Directions
• a. Copy the portion of the synthetic rubber history between "A residue that" and "America win WWII.", inclusive.
• b. In the synthetic rubber history, in what year did Charles Goodyear invent vulcanization?
• c. Write the next part of the synthetic rubber history, picking up after its final sentence.

Excerpted passage
┄┄┄┄┄┄
A residue that had settled to the bottom of a bottle became the basis for several developmental programs at Du Pont in 1930 in the quest for a latex substitute. The chemist who made the discovery, Dr. Arnold M. Collins, annotated his laboratory notebook with the words “the mixture had stood from some weeks and solidified to white, somewhat rubber-like masses,” thus beginning the mechanism that would eventually help America win WWII.
It was named “chloroprene” because it was monovinylacetylene polymerized with hydrochloric acid. By 1936, Du Pont introduced a spin off called “Neoprene,” from a group headed by Wallace Carothers, the famed inventor of nylon. Because Neoprene was impervious to oil and water, it was immediately put to use as electrical wire insulation for use in harsh environments, replacing the fabric cellulose material invented by Thomas Edison in 1892 and still in use. As you can see, synthetic rubber was a product waiting to happen, if only you could make it.
Natural rubber had been around for centuries. The French explorer Charles-Marie de la Condamine discovered in 1745 that South American Indians used the latex from the rubber tree (Hevea brasiliensis), a poly-cis-isoprene, to form a modern day flip-flop by coating their feet with it. The name “rubber” originated because the dried latex could be used to erase pencil marks on paper. Michael Faraday had shown in 1829 that rubber had the empirical formula C5H8 and the chemist Williams obtained a liquid with the same formula by distilling latex and called it “isoprene.”

But natural rubber had many disadvantages. It cracked in the winter and oozed in the hot summer, making it unsuitable for most applications. When Charles Goodyear invented vulcanization in 1839 by mixing in sulfur, a stabilized material was available that founded the rubber industry. By 1910, Asian rubber plantations, started from seeds brought from the Amazon Basin, displaced latex from the wild trees of South America and became the primary source for the world’s growing market. With the advent of the motor car and the need for tires, belts and hoses, the demand increased so much there didn’t seem to be enough trees to tap in all the world.
As with all raw materials, synthetic rubber research was influenced by fluctuations of the price and availability of natural rubber. When a blockade closed down the importation of natural rubber into Germany during WWI, scientists at the Bayer Company perfected a way of producing methyl rubber, made by polymerizing methylisoprene and it was manufactured on a large scale for the war effort. When British Malaya introduced natural rubber export restrictions in 1922 and the price headed higher, synthetic rubber research programs began in earnest in the Soviet Union, Germany and the United States. By 1929, the discovery that butadiene could be polymerized using sodium metal resulted in a synthetic rubber called “Buna” (“bu” and “na” for sodium). When Buna was mixed with styrene and carbon black, a good tire material could be obtained that was far more durable than natural rubber.
┄┄┄┄┄┄
Extracted entries
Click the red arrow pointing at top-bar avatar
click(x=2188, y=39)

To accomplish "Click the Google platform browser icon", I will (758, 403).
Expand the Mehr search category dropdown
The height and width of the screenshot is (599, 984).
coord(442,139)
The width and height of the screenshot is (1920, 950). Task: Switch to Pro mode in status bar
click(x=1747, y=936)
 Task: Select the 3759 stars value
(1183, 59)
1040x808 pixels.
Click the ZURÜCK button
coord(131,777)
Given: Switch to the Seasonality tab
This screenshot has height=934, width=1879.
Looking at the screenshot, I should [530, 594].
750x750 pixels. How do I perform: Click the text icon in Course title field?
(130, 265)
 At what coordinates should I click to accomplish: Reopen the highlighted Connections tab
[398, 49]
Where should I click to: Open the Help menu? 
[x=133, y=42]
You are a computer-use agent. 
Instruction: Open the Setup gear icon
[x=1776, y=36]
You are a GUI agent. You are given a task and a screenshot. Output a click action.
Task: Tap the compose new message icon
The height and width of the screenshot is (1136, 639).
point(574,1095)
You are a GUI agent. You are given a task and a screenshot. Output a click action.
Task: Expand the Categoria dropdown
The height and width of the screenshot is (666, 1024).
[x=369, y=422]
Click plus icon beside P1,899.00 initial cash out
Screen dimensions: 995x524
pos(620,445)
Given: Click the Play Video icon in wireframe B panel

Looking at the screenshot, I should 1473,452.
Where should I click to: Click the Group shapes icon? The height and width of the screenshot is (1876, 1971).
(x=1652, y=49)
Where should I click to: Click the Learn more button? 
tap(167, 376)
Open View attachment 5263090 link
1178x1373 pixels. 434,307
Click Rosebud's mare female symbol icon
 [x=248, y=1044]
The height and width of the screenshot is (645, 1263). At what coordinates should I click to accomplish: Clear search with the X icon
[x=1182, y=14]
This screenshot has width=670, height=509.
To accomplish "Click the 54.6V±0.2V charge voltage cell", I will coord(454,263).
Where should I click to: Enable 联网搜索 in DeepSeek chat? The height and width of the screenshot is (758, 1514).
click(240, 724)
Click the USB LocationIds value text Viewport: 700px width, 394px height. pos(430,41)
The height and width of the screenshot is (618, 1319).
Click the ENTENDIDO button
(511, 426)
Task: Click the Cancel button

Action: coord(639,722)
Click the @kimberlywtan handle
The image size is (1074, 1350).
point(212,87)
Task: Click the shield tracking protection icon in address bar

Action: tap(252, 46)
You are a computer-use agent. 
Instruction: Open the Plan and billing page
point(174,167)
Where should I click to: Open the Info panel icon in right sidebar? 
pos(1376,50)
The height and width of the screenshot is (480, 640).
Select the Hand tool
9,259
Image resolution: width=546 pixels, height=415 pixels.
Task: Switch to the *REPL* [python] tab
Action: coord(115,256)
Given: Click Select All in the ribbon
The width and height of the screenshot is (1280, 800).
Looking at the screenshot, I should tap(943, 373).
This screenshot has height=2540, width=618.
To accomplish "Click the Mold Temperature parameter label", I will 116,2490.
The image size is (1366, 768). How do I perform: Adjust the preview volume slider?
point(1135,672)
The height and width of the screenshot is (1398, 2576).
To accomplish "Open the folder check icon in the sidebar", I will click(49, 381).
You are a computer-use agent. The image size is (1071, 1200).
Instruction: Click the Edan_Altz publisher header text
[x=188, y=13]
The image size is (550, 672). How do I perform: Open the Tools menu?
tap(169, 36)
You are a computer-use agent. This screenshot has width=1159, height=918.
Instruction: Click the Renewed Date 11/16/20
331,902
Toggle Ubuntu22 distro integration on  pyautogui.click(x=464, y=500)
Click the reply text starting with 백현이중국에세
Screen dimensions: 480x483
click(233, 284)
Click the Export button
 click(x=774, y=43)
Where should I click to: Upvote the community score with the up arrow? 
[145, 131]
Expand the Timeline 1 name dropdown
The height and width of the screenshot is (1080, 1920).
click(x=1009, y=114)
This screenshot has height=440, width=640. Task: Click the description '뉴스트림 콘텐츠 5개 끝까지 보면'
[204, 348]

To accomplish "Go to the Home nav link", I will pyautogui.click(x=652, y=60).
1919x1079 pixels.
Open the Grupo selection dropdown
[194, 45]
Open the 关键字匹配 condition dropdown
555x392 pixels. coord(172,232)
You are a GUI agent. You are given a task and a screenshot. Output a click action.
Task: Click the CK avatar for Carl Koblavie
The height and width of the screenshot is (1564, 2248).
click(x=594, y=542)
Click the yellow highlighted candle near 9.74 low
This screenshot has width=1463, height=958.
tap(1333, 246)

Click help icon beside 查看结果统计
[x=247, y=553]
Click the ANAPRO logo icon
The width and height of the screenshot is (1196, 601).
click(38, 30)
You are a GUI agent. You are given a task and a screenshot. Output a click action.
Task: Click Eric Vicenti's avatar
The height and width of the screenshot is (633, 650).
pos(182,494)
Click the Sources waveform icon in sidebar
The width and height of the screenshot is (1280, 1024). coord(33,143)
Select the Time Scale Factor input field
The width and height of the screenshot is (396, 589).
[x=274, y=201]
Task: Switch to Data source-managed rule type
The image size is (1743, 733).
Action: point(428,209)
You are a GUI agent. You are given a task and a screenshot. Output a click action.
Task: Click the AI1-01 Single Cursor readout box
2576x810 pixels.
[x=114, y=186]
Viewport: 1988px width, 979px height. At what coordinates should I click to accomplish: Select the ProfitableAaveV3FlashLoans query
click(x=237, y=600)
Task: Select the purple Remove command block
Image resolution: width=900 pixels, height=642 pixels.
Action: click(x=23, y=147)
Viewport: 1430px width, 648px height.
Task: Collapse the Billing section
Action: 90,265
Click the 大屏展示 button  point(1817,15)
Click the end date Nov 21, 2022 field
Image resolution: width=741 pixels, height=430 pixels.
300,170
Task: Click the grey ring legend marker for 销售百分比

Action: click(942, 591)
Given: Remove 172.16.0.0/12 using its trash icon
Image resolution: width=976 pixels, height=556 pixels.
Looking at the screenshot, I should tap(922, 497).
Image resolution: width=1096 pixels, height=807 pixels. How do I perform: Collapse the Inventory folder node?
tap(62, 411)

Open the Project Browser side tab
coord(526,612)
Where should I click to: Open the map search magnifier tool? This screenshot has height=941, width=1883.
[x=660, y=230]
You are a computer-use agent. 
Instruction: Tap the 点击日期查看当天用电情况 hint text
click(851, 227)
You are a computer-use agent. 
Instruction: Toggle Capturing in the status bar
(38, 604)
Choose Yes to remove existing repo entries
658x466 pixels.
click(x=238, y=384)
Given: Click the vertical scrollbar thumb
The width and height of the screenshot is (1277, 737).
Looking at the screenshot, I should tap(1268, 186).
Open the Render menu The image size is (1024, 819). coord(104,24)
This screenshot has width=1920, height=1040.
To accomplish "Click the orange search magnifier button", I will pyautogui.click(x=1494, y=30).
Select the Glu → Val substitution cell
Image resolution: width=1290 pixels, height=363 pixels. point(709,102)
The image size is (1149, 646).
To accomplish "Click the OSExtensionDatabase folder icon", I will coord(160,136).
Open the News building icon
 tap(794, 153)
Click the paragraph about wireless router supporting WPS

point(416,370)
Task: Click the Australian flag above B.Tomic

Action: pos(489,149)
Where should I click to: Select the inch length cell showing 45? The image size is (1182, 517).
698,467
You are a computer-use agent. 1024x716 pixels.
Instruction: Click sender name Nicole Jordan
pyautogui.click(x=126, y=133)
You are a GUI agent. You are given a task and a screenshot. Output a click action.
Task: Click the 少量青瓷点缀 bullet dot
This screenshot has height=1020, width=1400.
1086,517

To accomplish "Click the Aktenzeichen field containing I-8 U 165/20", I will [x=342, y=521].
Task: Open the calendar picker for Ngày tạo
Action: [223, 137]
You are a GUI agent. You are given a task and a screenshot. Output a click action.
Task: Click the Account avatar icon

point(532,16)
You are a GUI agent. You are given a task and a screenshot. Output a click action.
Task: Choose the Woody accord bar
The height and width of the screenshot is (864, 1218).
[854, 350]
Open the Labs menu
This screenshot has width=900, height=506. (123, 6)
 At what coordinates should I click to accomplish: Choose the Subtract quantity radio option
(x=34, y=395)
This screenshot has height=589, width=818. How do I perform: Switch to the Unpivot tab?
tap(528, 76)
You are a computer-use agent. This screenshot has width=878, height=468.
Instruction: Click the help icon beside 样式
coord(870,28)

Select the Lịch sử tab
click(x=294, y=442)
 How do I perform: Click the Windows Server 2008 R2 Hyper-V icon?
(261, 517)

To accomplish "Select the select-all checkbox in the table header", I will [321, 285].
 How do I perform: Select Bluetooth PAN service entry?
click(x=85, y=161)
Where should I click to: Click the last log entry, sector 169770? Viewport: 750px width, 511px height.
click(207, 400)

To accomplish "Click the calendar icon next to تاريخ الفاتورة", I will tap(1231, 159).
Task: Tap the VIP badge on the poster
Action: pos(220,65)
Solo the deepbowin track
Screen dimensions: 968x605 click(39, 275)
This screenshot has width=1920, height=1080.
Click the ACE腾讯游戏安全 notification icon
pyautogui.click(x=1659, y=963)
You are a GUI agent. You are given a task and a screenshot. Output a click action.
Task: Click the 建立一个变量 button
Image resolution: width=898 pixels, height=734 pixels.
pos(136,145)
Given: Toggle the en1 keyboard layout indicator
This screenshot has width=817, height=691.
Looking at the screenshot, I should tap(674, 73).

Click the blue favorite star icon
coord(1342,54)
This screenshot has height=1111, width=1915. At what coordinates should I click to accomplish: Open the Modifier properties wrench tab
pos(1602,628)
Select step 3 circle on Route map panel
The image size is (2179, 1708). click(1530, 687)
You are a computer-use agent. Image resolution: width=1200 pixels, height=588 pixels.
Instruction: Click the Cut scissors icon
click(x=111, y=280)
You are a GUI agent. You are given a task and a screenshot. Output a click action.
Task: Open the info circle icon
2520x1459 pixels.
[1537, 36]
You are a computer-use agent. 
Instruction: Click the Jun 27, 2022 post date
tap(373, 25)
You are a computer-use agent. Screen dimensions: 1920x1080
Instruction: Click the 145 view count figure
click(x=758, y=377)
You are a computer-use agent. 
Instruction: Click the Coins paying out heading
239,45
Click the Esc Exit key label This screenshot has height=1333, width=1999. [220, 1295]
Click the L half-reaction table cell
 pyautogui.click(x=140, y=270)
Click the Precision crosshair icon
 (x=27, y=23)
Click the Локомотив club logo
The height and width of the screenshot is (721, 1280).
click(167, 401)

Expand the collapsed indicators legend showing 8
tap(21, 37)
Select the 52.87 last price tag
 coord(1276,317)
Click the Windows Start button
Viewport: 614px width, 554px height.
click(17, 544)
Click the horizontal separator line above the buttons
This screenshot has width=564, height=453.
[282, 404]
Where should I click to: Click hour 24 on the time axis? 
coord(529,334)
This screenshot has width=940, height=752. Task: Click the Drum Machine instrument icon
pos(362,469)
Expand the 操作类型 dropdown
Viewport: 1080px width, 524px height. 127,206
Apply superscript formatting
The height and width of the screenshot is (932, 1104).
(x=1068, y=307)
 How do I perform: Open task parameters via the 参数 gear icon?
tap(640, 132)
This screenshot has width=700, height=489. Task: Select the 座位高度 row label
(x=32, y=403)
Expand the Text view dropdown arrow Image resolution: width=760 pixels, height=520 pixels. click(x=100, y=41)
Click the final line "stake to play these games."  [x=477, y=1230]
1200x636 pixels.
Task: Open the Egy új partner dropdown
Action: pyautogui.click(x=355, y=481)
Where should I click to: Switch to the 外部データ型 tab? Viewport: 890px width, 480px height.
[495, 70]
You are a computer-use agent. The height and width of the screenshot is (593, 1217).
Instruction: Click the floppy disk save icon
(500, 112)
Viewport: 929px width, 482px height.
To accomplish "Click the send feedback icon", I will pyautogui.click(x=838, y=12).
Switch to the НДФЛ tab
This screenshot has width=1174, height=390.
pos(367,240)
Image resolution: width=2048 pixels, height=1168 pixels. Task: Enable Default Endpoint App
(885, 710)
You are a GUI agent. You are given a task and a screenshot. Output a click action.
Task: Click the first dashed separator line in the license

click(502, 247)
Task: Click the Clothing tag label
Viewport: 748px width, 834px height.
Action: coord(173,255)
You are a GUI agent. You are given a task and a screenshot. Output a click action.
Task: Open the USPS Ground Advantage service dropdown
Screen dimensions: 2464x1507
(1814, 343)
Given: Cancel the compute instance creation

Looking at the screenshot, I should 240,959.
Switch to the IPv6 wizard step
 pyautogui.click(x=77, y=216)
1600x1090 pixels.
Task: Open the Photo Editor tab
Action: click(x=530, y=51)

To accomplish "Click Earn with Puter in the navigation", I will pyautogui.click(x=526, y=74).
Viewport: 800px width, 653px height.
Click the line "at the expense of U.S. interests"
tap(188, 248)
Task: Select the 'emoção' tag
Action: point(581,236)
┄┄┄┄┄┄
Set of answers
• a.
A residue that had settled to the bottom of a bottle became the basis for several developmental programs at Du Pont in 1930 in the quest for a latex substitute. The chemist who made the discovery, Dr. Arnold M. Collins, annotated his laboratory notebook with the words “the mixture had stood from some weeks and solidified to white, somewhat rubber-like masses,” thus beginning the mechanism that would eventually help America win WWII.

• b. 1839

• c.
With the world arming towards war in the late 1930s, President Franklin Roosevelt, well aware of United States vulnerability because of its total dependence on threatened supplies of natural rubber (especially those from the Far East within the sphere of Japan), formed the Rubber Reserve Company in 1940 with the goal of stockpiling rubber and conserving its use. As you would expect, the start of WWII abruptly cut off all supply of natural rubber from that side of the world, causing grave concern and great impetus for the development of a man-made material. As learned in WWI, you can’t win a war without ample supply of raw materials and that included rubber as well. Thankfully, America had a stockpile of over a million tons of natural rubber under her belt but a utilization rate of 600,000 tons per year would leave the cupboard bare within two years. With no practical commercial process to fill the gap, the situation looked bleak because no amount of conserving, reclaiming or stockpiling could solve the problem.
Within two weeks of the attack on Pearl Harbor, Roosevelt’s RRC began a program to produce 400,000 tons of synthetic rubber and awarded contracts to four large rubber companies, Firestone, Goodrich, Goodyear and United States Rubber Company. As the need for rubber increased and present stocks sank, a committee that included scientists James B. Conant, president of Harvard University, and Karl T. Compton, president of Massachusetts Institute of Technology, decided the best technical methods to proceed along. With everyone working together, 51 synthetic rubber plants were quickly built that turned out a variation of Buna called GR-S rubber containing 75 percent butadiene, 25 percent styrene and potassium persulfate as a catalyst or cross-linking agent. Firestone produced the program’s first bale of synthetic rubber on April 26, 1942. By 1945, the United States was producing about 920,000 tons per year of synthetic rubber, 85 percent of which was GR-S rubber, a majority going towards vehicle tires.
In 2015, the total US tire shipments are projected to exceed 311 million units — almost one for each citizen — and world production amounts to more than 12 million tons, about half going to China.
Gary Hanington is a professor of physical science at Great Basin College and chief scientist at AHV. He can be reached at: gary.hanington@gbcnv.edu.
To make whole numbers from a combination of 4’s using the usual mathematical symbols can be a wonderful brain expander. Consider the task of making the number 1 using four 4’s: (44/44).
The number 2 is: (4/4 + 4/4). Can you make the number 64 by just using four 4’s? You can only use: + – / ^ (power) SQRT and ! (factorial) symbols. Here is 64 from five 4’s: 4(4+4+4+4).
(4 + 4)(4 + 4)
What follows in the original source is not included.